[Element and text location records]

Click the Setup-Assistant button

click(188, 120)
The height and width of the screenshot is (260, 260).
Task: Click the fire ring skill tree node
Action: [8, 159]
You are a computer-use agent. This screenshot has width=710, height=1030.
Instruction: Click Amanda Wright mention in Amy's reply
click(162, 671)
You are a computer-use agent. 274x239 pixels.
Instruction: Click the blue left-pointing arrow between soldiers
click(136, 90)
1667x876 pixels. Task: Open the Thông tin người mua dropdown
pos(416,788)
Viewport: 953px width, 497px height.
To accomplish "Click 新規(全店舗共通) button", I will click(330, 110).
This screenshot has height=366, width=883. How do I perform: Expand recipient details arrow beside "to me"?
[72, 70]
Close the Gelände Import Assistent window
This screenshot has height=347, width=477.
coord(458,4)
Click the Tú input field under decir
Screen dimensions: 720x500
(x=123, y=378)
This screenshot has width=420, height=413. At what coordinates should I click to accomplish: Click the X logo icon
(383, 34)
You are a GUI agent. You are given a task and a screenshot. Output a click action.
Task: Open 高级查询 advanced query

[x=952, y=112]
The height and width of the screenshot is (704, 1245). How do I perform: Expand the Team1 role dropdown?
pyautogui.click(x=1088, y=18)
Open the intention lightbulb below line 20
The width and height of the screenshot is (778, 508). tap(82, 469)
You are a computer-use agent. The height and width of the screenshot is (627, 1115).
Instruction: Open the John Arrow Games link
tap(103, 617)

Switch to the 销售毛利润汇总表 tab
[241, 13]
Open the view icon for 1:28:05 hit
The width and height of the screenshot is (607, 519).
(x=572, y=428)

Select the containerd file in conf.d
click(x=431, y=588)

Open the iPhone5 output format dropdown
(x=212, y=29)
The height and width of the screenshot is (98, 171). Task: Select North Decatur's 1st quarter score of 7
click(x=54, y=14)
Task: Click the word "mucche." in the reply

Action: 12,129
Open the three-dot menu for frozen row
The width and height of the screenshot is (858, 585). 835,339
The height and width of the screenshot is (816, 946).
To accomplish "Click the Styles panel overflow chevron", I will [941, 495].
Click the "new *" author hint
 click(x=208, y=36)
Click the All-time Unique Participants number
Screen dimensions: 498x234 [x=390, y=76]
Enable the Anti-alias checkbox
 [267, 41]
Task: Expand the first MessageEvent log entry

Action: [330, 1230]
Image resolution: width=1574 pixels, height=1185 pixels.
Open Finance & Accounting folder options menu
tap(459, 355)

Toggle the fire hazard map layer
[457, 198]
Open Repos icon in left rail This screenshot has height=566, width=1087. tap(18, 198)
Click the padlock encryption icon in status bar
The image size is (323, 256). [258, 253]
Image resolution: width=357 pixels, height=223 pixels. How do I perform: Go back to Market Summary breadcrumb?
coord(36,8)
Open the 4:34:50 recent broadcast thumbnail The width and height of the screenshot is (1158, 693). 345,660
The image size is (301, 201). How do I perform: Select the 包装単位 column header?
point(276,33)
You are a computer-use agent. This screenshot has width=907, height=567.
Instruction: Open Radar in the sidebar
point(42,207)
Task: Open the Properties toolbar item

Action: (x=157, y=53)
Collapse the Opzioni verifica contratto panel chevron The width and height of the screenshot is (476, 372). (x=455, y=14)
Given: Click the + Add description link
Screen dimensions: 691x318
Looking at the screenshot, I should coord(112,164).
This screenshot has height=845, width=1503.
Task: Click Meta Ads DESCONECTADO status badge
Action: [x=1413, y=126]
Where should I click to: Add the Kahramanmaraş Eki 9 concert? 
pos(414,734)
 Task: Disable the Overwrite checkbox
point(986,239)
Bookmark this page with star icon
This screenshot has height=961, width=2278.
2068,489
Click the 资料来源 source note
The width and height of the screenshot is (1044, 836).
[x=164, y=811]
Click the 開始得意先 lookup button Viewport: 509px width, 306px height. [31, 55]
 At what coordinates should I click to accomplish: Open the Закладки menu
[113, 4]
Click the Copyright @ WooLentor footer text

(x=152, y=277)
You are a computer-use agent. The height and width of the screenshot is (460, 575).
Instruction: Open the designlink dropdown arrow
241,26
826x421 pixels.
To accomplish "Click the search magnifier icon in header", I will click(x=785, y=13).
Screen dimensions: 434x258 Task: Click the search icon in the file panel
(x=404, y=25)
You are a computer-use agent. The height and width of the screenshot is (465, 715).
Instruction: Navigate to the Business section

> Directive:
Write out these lines exactly, from the line with "Click the 開始得意先" up to and including the last line of the records.

> Answer:
Click the 開始得意先 lookup button Viewport: 509px width, 306px height. [31, 55]
 At what coordinates should I click to accomplish: Open the Закладки menu
[113, 4]
Click the Copyright @ WooLentor footer text

(x=152, y=277)
You are a computer-use agent. The height and width of the screenshot is (460, 575).
Instruction: Open the designlink dropdown arrow
241,26
826x421 pixels.
To accomplish "Click the search magnifier icon in header", I will click(x=785, y=13).
Screen dimensions: 434x258 Task: Click the search icon in the file panel
(x=404, y=25)
You are a computer-use agent. The height and width of the screenshot is (465, 715).
Instruction: Navigate to the Business section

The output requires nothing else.